In 5 Davis, Administrative Law (2d ed), § 29:16, p 403, it is further explained that
[deference for an agency’s interpretation of law is typically unmentioned in Supreme Court opinions in which the Court substitutes its interpretation for the agency’s. Indeed, such deference seems to be absent whenever the Court disagrees with the agency’s interpretation. "Deference” becomes a concept that is useful when the Court is in doubt about the interpretation but is satisfied to let the agency’s decision stand.
Cases in which the Supreme Court substitutes judgment are quite numerous — far more numerous than deference cases. The Court substitutes judgment in some cases even when the question of interpretation involves policymaking within the agency’s specialized area.
It is clear from a comparison of § 8(d) of the nlea, that § 15 of the pera was patterned after federal prívate sector labor relations law. Under federal public sector law, there is a specific management rights provision reserving work assignments, contracting out, and the assignment of personnel. See 5 USC 7106(a)(1)(B). But see also United States Naval Ordinance Station, Louisville Kentucky v Federal Labor Relations Authority, 818 F2d 545 (CA 6, 1987) (certain qualifications of employees are negotiable even though they might affect on work assignments). Cf. United States Dep’t of Health & Human Services v Federal Labor Relations Authority, 844 F2d 1087 (CA 4, 1988) (the union’s proposal to require the department to make contracting-out decisions in accordance with Office of Management and Budget guidelines was not negotiable).
See, e.g., Newport News Shipbuilding & Dry Dock Co v NLRB, 602 F2d 73 (CA 4, 1979); Newspaper Printing Corp v NLRB, 625 F2d 956 (CA 10, 1980), cert den 450 US 911 (1981); Westvaco Corp, 289 NLRB No 45; 131 LRRM 1044 (June 22, 1988).
As the Court in Carey v Westinghouse Corp, 375 US 261, 266; 84 S Ct 401; 11 L Ed 2d 320 (1964), explained, another variety of “jurisdictional” dispute is one concerning which union should represent the employees. These are, perhaps, better characterized as "representational” disputes. See Metromedia, Inc, KMBC-TV v NLRB, 586 F2d 1182, 1189-1190 (CA 8, 1974).
NLRB v Radio & Television Broadcast Engineers Union, Local 1212, Int’l Brotherhood of Electrical Workers, AFL-CIO, 364 US 573; 81 S Ct 330; 51 L Ed 2d 302 (1961). As the United States Supreme Court has explained, § 8(b)(4) of the nlra in general is limited to *200protecting employers in the position of neutrals. Nat’l Woodwork Mfgrs Ass’n v NLRB, 386 US 612, 625; 87 S Ct 1250; 18 L Ed 2d 357 (1967).
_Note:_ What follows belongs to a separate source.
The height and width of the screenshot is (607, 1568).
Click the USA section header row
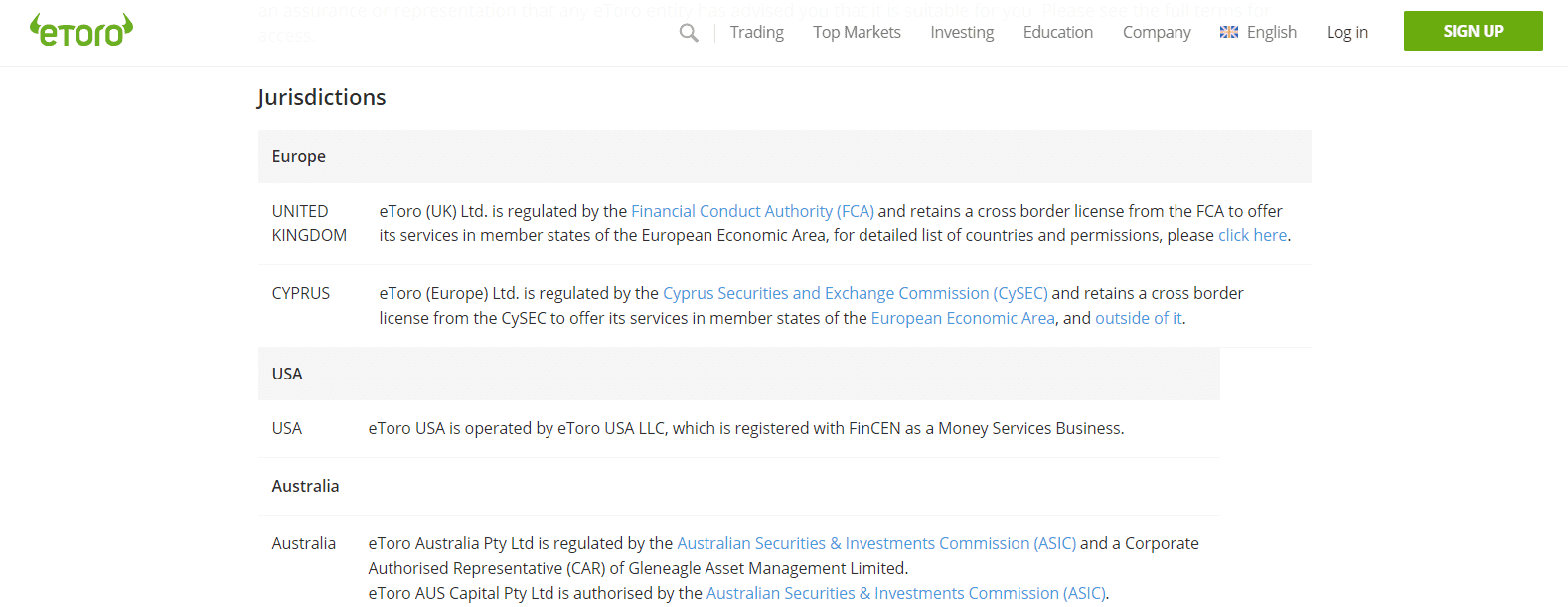point(738,374)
See also Cuneo v Local 472, Int’l Hod Carriers’ Bldg & Common Laborers’ Union of America, AFL-CIO, 175 F Supp 131, 137 (D NJ, 1959).
See, e.g., The Idaho Statesman v NLRB, 267 US App DC 48; 836 F2d 1396 (1988); Newspaper Printing Corp v NLRB, 692 F2d 615 (CA 6, 1982); The Boeing Co v NLRB, 581 F2d 793 (CA 9, 1978); University of Chicago v NLRB, 514 F2d 942 (CA 7, 1975).
See, e.g., The Idaho Statesman, n 8 supra.
Indeed, the rule cuts across all ideological lines. Compare The Idaho Statesman, n 8 supra (opinion by D. H. Ginsburg, J.), with University of Chicago (opinion by Clark, J.).
See, e.g., Connecticut Color, Inc, 288 NLRB No 81; 128 LRRM 1211 (April 28, 1988); Kohler Co, 292 NLRB No 70; 131 LRRM 1172 (January 27, 1989).